Task item
Beginning with the first line of the data below, set down each line exactly through the line that contains "has height=904, width=1316.".

The data
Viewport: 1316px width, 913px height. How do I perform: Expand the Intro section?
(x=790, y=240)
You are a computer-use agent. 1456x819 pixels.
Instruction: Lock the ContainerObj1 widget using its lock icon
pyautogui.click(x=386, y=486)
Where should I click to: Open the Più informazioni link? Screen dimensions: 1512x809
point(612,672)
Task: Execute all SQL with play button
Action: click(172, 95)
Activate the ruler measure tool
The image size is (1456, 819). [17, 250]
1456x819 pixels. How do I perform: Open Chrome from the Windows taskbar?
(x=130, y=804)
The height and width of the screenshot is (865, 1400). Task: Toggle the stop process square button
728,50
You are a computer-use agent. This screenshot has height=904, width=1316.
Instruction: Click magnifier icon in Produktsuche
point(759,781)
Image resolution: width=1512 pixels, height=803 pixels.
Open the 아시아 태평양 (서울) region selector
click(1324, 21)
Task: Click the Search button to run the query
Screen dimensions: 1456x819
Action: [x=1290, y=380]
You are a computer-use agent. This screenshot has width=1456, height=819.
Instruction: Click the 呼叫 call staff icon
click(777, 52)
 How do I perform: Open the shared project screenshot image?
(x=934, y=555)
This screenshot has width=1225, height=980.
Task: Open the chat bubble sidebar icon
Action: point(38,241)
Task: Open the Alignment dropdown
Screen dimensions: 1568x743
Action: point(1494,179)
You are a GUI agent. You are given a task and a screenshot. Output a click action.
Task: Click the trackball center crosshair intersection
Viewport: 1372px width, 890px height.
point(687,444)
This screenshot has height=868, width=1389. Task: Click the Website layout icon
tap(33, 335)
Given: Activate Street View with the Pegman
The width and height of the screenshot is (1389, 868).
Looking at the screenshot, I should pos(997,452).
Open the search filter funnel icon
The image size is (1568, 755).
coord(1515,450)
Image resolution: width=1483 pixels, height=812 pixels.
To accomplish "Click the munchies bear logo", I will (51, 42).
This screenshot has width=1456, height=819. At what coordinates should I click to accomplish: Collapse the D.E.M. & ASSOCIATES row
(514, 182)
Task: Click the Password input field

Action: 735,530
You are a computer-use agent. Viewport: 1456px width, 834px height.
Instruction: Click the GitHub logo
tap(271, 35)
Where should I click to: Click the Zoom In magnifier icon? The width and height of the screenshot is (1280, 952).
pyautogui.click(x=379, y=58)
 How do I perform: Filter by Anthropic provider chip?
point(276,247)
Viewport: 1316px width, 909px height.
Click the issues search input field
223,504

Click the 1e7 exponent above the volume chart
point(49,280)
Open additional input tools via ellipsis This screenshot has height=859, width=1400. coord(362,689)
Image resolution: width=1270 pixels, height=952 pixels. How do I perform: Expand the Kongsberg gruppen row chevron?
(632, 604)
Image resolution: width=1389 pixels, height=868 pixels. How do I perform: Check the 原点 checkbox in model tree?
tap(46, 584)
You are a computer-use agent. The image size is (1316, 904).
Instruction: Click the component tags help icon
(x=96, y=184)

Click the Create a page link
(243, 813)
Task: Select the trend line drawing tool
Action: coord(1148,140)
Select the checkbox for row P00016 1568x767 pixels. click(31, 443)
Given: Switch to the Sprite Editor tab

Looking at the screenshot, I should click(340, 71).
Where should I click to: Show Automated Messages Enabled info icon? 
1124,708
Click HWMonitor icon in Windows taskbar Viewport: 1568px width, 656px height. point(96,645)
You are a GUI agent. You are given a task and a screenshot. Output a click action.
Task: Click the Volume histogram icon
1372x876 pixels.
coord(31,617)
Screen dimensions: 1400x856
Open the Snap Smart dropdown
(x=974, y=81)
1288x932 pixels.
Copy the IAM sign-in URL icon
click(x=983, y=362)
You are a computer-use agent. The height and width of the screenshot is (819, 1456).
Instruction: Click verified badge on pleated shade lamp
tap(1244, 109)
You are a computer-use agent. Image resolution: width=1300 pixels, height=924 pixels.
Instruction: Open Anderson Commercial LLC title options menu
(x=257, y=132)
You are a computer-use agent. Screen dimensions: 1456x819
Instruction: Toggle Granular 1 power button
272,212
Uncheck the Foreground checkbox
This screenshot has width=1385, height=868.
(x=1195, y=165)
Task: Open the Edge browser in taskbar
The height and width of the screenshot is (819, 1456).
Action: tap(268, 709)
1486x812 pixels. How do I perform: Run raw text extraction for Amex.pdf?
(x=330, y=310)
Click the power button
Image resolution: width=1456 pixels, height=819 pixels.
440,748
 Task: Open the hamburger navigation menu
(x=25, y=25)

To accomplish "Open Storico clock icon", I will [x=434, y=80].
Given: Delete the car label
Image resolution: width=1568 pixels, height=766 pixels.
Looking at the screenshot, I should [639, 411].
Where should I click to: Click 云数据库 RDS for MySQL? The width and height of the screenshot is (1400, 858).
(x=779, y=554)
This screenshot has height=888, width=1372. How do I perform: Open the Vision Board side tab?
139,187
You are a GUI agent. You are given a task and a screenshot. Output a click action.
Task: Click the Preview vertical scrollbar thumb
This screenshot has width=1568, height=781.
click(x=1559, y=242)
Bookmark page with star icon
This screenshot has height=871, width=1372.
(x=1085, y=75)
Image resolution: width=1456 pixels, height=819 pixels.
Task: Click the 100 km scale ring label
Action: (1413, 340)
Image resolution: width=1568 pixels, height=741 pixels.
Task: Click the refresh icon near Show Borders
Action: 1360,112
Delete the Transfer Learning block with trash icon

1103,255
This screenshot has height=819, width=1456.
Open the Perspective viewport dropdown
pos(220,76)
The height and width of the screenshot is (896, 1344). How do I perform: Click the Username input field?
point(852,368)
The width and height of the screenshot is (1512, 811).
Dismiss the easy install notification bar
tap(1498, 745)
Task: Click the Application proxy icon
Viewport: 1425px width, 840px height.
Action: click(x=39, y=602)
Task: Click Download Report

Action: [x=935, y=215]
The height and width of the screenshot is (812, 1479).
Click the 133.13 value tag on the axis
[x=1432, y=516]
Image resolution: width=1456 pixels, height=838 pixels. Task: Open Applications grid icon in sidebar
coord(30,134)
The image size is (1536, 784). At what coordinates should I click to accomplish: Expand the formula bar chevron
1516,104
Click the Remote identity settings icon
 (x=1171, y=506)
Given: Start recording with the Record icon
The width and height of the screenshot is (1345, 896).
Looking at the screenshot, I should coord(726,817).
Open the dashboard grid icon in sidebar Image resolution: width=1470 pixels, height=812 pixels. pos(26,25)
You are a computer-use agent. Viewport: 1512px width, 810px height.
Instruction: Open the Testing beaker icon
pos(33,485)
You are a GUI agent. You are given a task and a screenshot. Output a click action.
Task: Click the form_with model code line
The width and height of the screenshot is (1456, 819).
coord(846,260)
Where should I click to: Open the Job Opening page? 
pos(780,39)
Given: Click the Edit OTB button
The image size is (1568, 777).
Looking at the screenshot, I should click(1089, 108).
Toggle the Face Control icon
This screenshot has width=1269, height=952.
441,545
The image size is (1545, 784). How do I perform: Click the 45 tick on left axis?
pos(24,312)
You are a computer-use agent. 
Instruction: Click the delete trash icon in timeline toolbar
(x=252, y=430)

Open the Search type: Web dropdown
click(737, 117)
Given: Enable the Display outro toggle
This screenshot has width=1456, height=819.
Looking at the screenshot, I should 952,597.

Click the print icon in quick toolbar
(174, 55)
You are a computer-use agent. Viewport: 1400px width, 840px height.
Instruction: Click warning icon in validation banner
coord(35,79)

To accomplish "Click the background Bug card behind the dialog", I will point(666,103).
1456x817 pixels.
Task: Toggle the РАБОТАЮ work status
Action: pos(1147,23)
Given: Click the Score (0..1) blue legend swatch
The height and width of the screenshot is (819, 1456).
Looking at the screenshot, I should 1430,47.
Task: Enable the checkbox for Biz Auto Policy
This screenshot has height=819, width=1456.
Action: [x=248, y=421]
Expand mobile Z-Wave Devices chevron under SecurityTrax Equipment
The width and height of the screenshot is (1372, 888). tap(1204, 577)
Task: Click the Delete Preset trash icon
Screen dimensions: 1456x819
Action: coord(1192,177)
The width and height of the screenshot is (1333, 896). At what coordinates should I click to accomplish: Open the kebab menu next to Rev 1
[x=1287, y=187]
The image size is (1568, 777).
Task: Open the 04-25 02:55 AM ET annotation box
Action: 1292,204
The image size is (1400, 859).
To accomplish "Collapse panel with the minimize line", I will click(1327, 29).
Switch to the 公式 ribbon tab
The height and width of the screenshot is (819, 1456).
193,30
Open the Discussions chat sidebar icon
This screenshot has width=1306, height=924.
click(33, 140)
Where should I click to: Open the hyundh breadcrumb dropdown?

Result of this task
Viewport: 1316px width, 913px height. How do I perform: Expand the Intro section?
(x=790, y=240)
You are a computer-use agent. 1456x819 pixels.
Instruction: Lock the ContainerObj1 widget using its lock icon
pyautogui.click(x=386, y=486)
Where should I click to: Open the Più informazioni link? Screen dimensions: 1512x809
point(612,672)
Task: Execute all SQL with play button
Action: click(172, 95)
Activate the ruler measure tool
The image size is (1456, 819). [17, 250]
1456x819 pixels. How do I perform: Open Chrome from the Windows taskbar?
(x=130, y=804)
The height and width of the screenshot is (865, 1400). Task: Toggle the stop process square button
728,50
You are a computer-use agent. This screenshot has height=904, width=1316.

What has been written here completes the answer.